**Study text:**
────────

GPU update

Questions and Answers : Unix/Linux : GPU update
Message board moderation

To post messages, you must log in.

Previous · 1 · 2

AuthorMessage
Dataman
Avatar

Send message
Joined: 1 Jul 20
Posts: 32
Credit: 22,436,564
RAC: 0
Message 691 - Posted: 25 Oct 2020, 13:25:57 UTC
Last modified: 25 Oct 2020, 13:29:20 UTC

Just to let you know there is progress. This is with a rand_automata/DS3 datafile. Want to get it into testing tonight or tomorrow.

"Use GPU's" should not default to "Yes". The option should default to opt-in not opt-out.
ID: 691 · Rating: 0 · rate: Rate + / Rate - Report as offensive     Reply Quote
pianoman [MLC@Home Admin]
Project administrator
Project developer
Project tester
Project scientist

Send message
Joined: 30 Jun 20
Posts: 440
Credit: 13,636,524
RAC: 37,984
Message 694 - Posted: 25 Oct 2020, 16:02:16 UTC - in response to Message 691.  

Will look at fixing the GPU option. The option showed up as soon as we uploaded the mldstest windows client (which is *huge*, 1GB in size).

So its whatever the BOINC server defaults to now.
ID: 694 · Rating: 0 · rate: Rate + / Rate - Report as offensive     Reply Quote
Dataman
Avatar

Send message
Joined: 1 Jul 20
Posts: 32
Credit: 22,436,564
RAC: 0
Message 697 - Posted: 25 Oct 2020, 17:12:14 UTC - in response to Message 694.

────────

**To do:**
1. In the GPU update thread, how large is the mldstest Windows client?
2. Echo the GPU update thread, starting with "AuthorMessage" and going on through "tonight or tomorrow.".
3. Carry on the GPU update forum thread from the point where it stops.
You won't need the records to do this.

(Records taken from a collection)
────────

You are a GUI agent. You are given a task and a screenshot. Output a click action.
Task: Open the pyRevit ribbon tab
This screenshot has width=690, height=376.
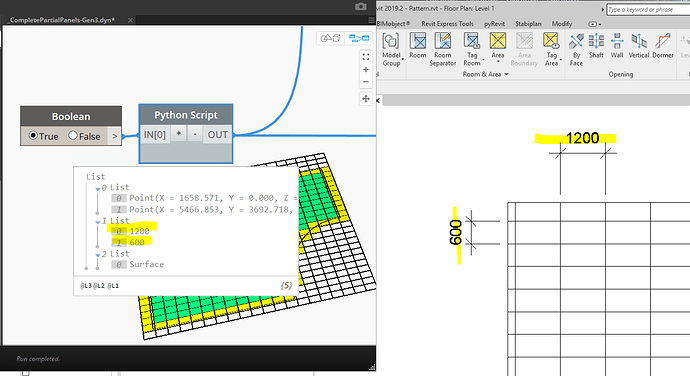tap(494, 24)
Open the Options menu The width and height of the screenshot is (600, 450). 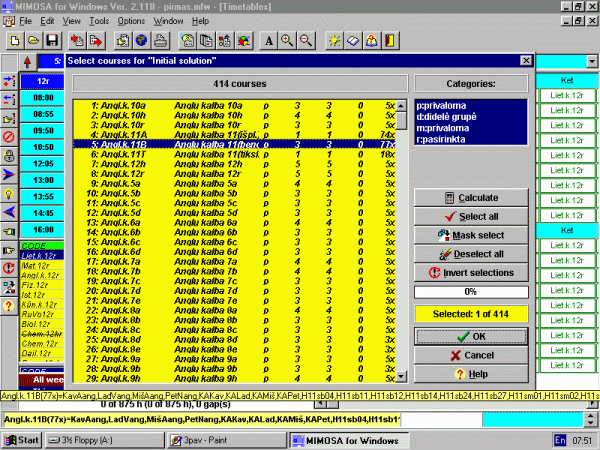point(131,20)
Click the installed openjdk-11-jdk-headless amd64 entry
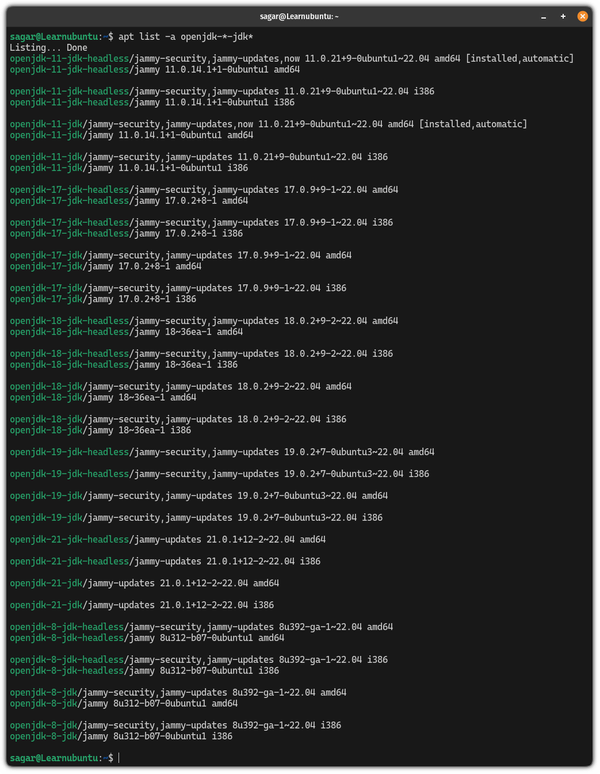600x774 pixels. (x=290, y=59)
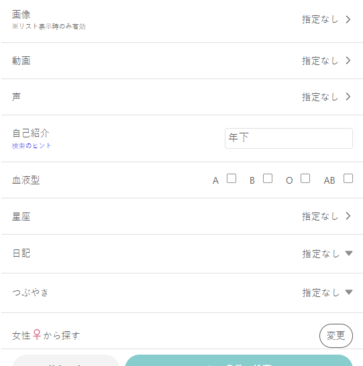Open the 動画 指定なし setting
The width and height of the screenshot is (363, 366).
click(x=320, y=61)
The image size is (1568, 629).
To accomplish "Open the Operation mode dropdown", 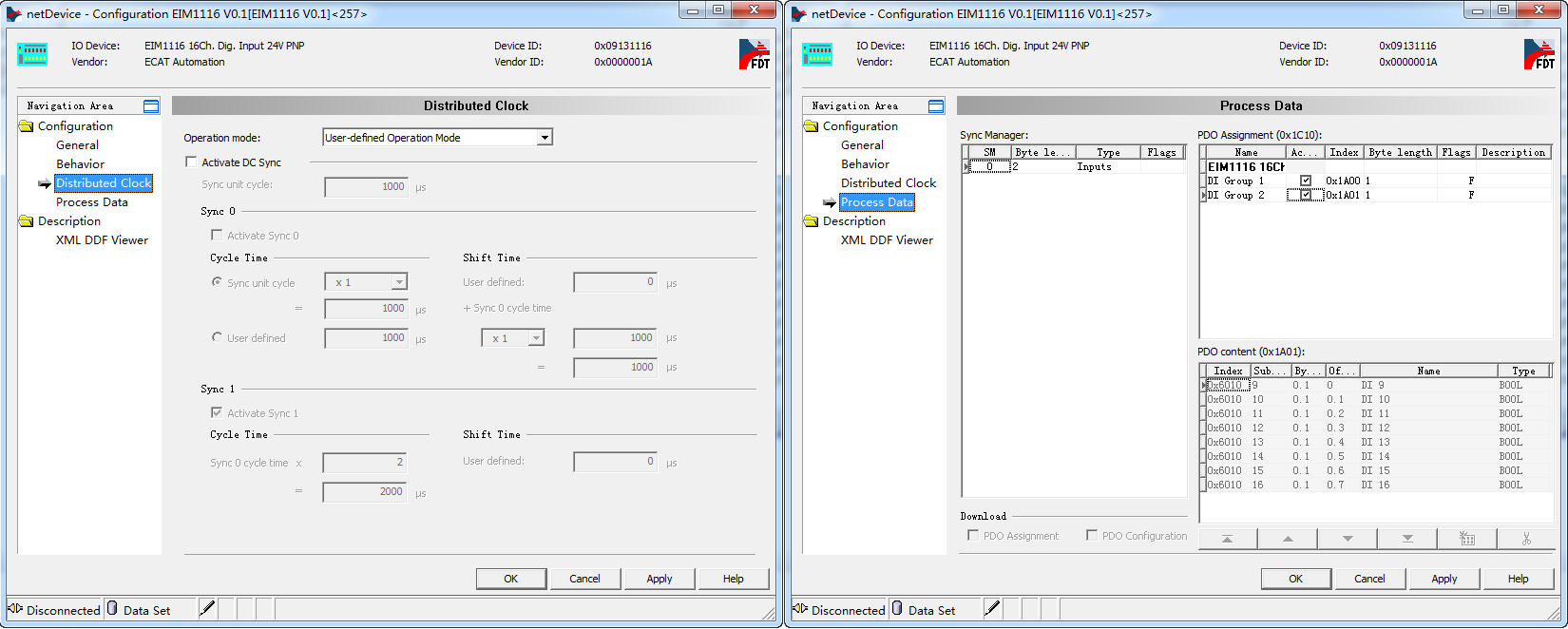I will tap(545, 138).
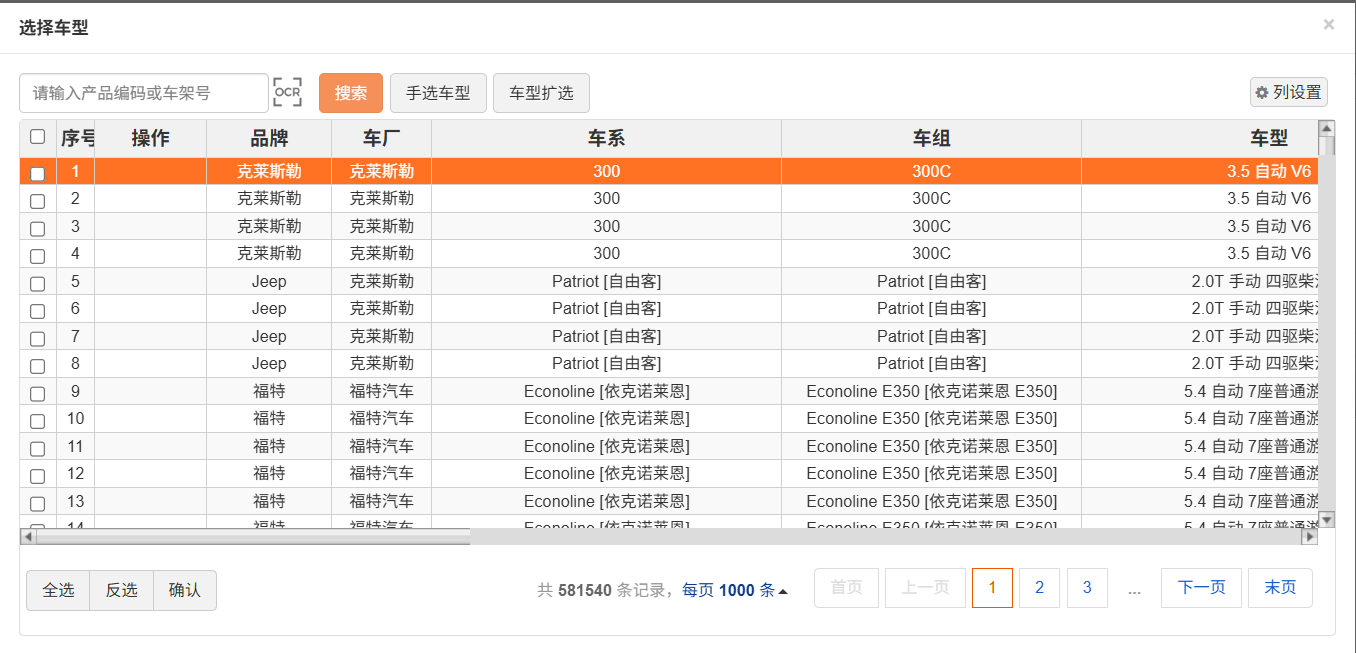
Task: Check the checkbox for row 5
Action: click(x=37, y=284)
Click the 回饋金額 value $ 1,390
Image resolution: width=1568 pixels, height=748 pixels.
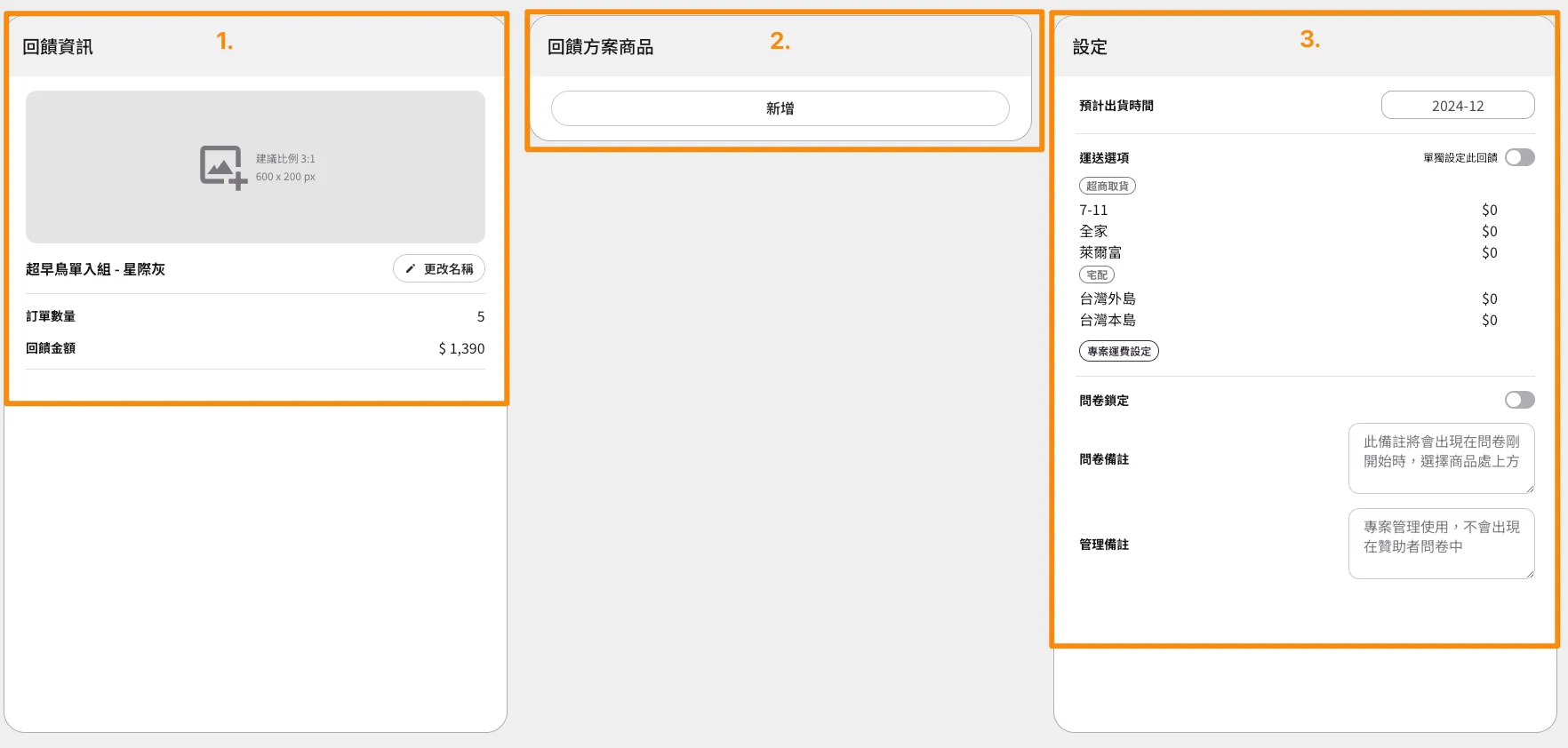[x=461, y=349]
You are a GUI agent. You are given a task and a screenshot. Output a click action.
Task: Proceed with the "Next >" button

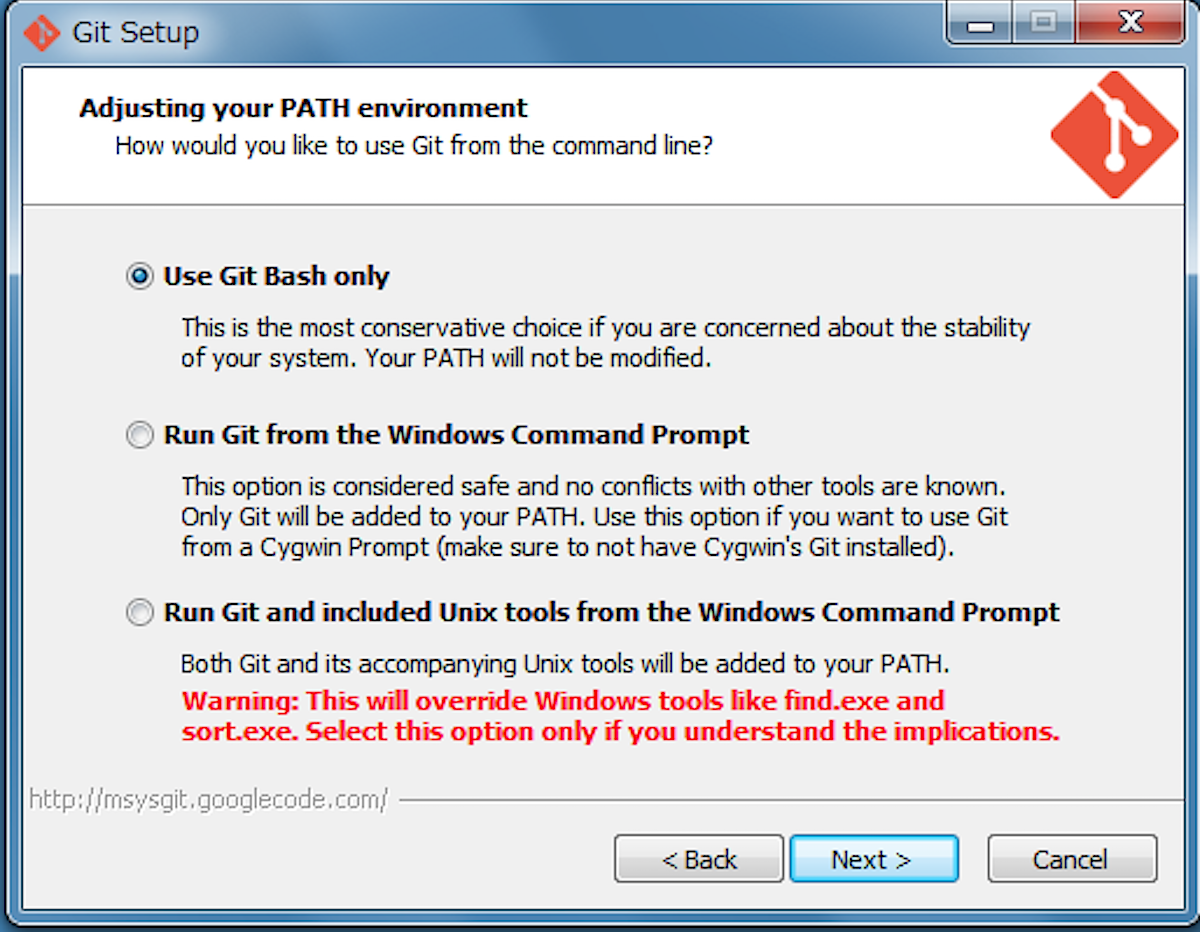pyautogui.click(x=873, y=859)
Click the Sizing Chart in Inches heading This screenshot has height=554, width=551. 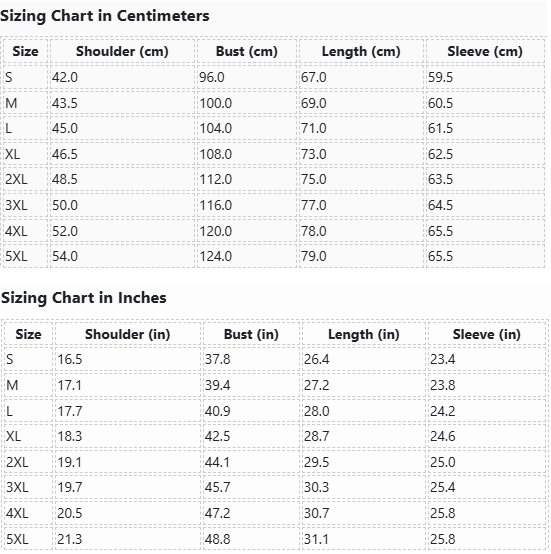coord(83,298)
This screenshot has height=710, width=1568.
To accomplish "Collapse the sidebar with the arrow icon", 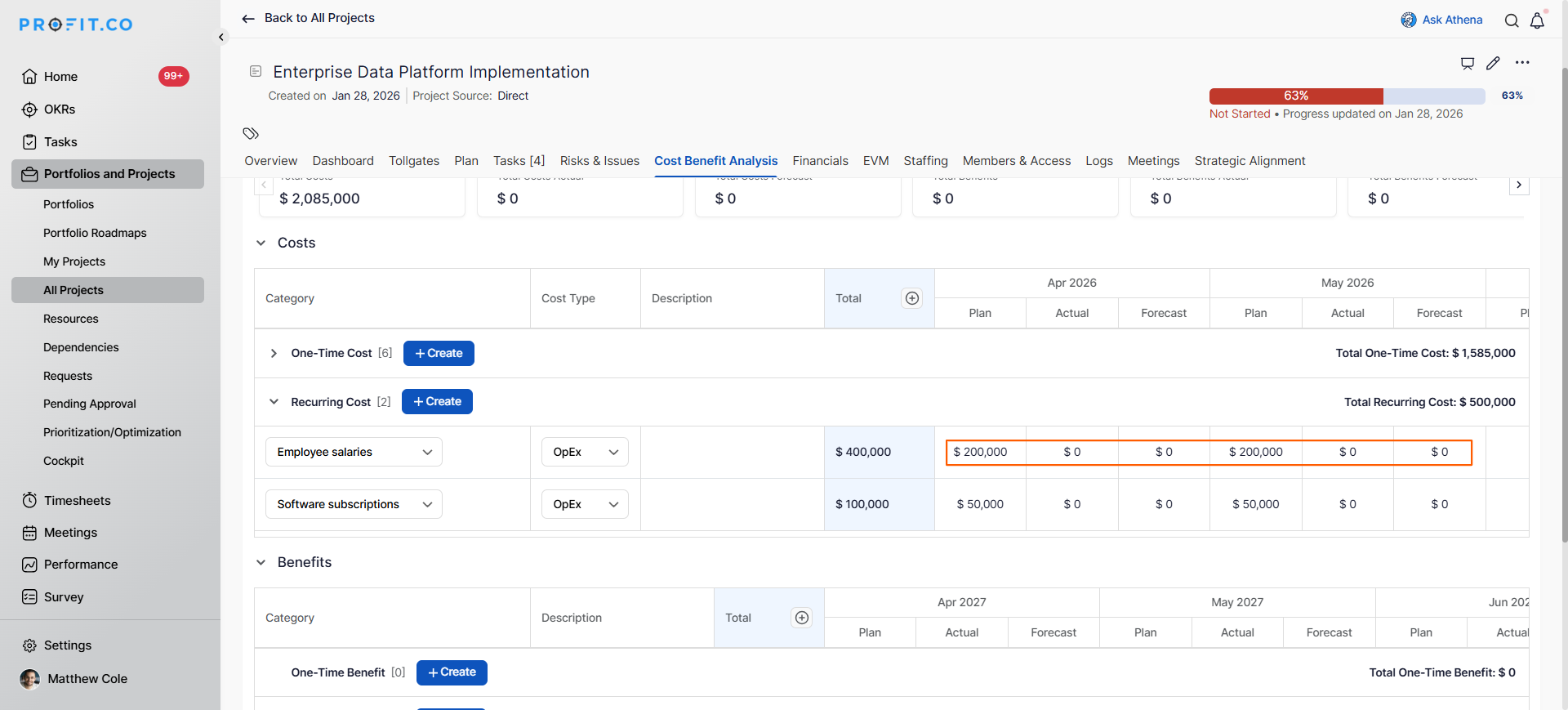I will [x=221, y=37].
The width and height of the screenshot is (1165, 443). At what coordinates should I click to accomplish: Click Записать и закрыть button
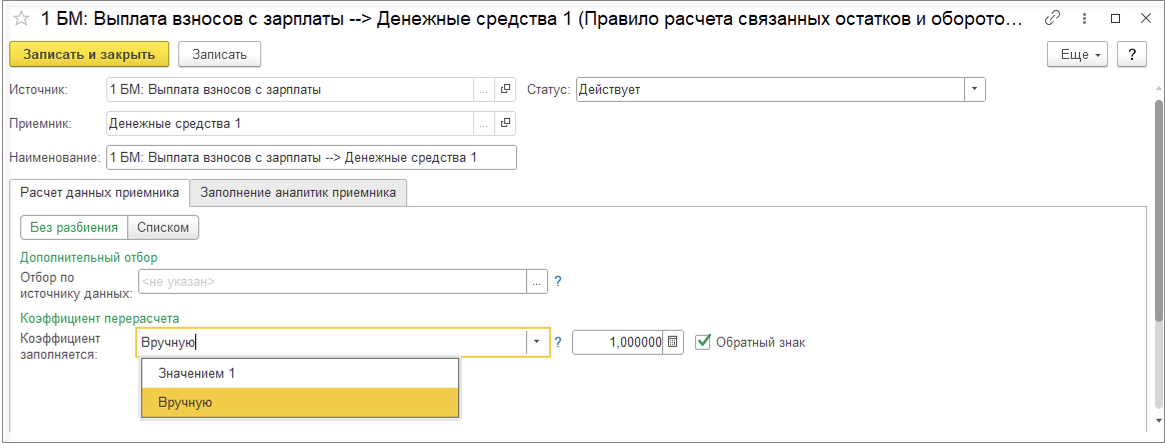pos(89,54)
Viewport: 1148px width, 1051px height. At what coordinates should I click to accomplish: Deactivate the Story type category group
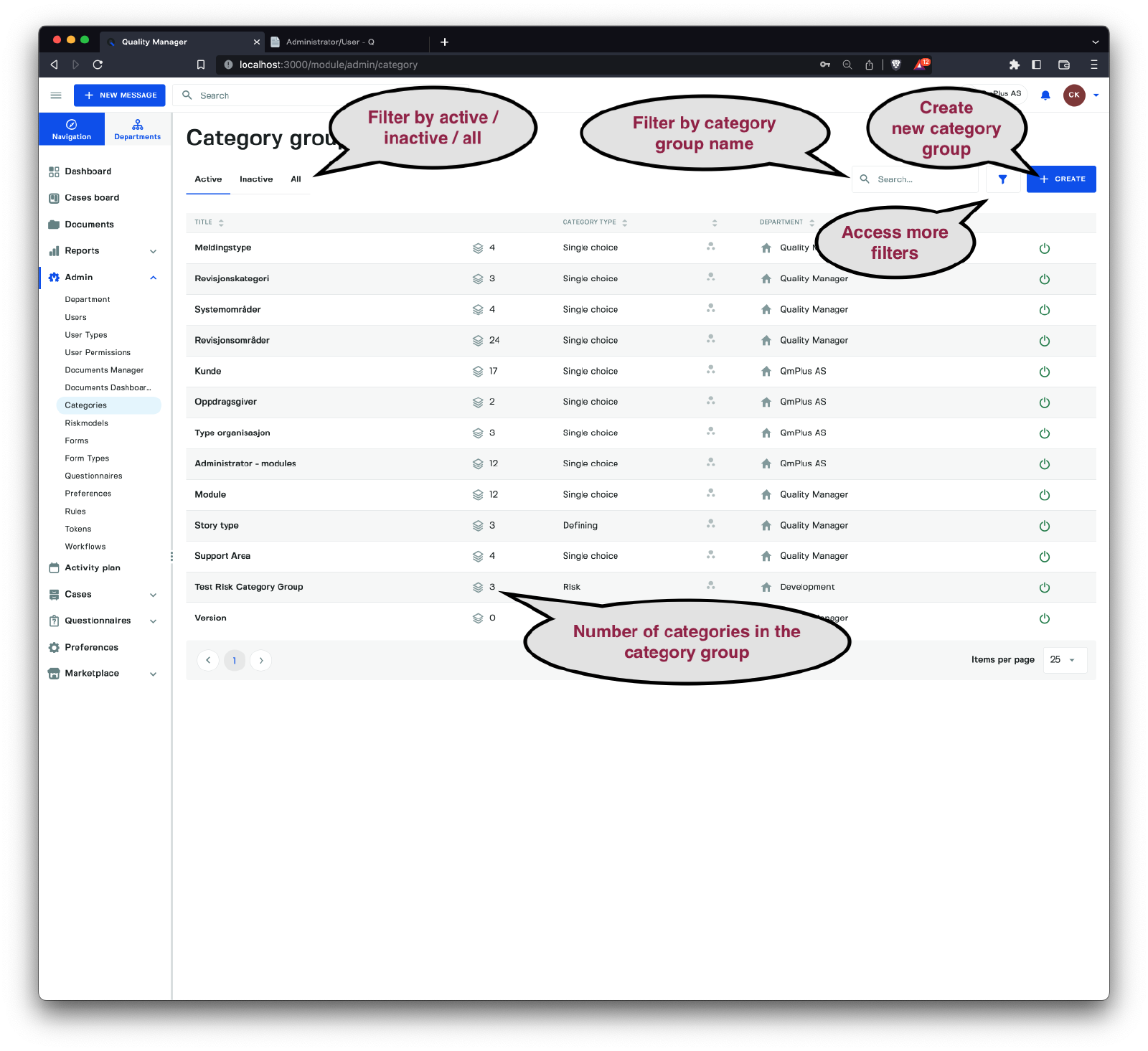point(1044,526)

────────

**Exercise results:**
1. It is 1GB in size.

2.
AuthorMessage
Dataman
Avatar

Send message
Joined: 1 Jul 20
Posts: 32
Credit: 22,436,564
RAC: 0
Message 691 - Posted: 25 Oct 2020, 13:25:57 UTC
Last modified: 25 Oct 2020, 13:29:20 UTC

Just to let you know there is progress. This is with a rand_automata/DS3 datafile. Want to get it into testing tonight or tomorrow.

3.
Will look at fixing the GPU option.


Fixed. Thanks!
ID: 697 · Rating: 0 · rate: Rate + / Rate - Report as offensive     Reply Quote
Gunnar Hjern

Send message
Joined: 12 Aug 20
Posts: 21
Credit: 37,774,242
RAC: 189,638
Message 698 - Posted: 25 Oct 2020, 22:06:49 UTC - in response to Message 694.  

Will there also be a CUDA app for Linux soon?
//Gunnar
ID: 698 · Rating: 0 · rate: Rate + / Rate - Report as offensive     Reply Quote
pianoman [MLC@Home Admin]
Project administrator
Project developer
Project tester
Project scientist

Send message
Joined: 30 Jun 20
Posts: 440
Credit: 13,636,524
RAC: 37,984
Message 699 - Posted: 25 Oct 2020, 22:31:32 UTC - in response to Message 698.  
Last modified: 26 Oct 2020, 5:52:43 UTC

Yes. only reason it isn't out yet is I have only one nvidia card, and I started with windows thinking it would be the hardest.
Once I'm able to verify the GPU client works with boinc/windows (I know I can run it by hand just fine), I'll reboot into linux and compile a linux cuda client.

I still have the rocm version (linux) too, but that will require a custom app plan, which I still haven't learned how to do.

Please note, there are going to be issues (which is why it's in mldstest). Here's a rundown of things I expect to be a problem:


  • The windows cuda client is huge ~1GB download, and uses up 1.6GB on disk. Some of the bloat may be unnecessary, as I'm basically shipping about 500MB of cuda 10.2 libs with the client that might already be on the system.
  • Windows cuda client is compiled against cuda 10.2, so you'll need that, and a driver that supports that (some information for linux here: https://docs.nvidia.com/deploy/cuda-compatibility/index.html).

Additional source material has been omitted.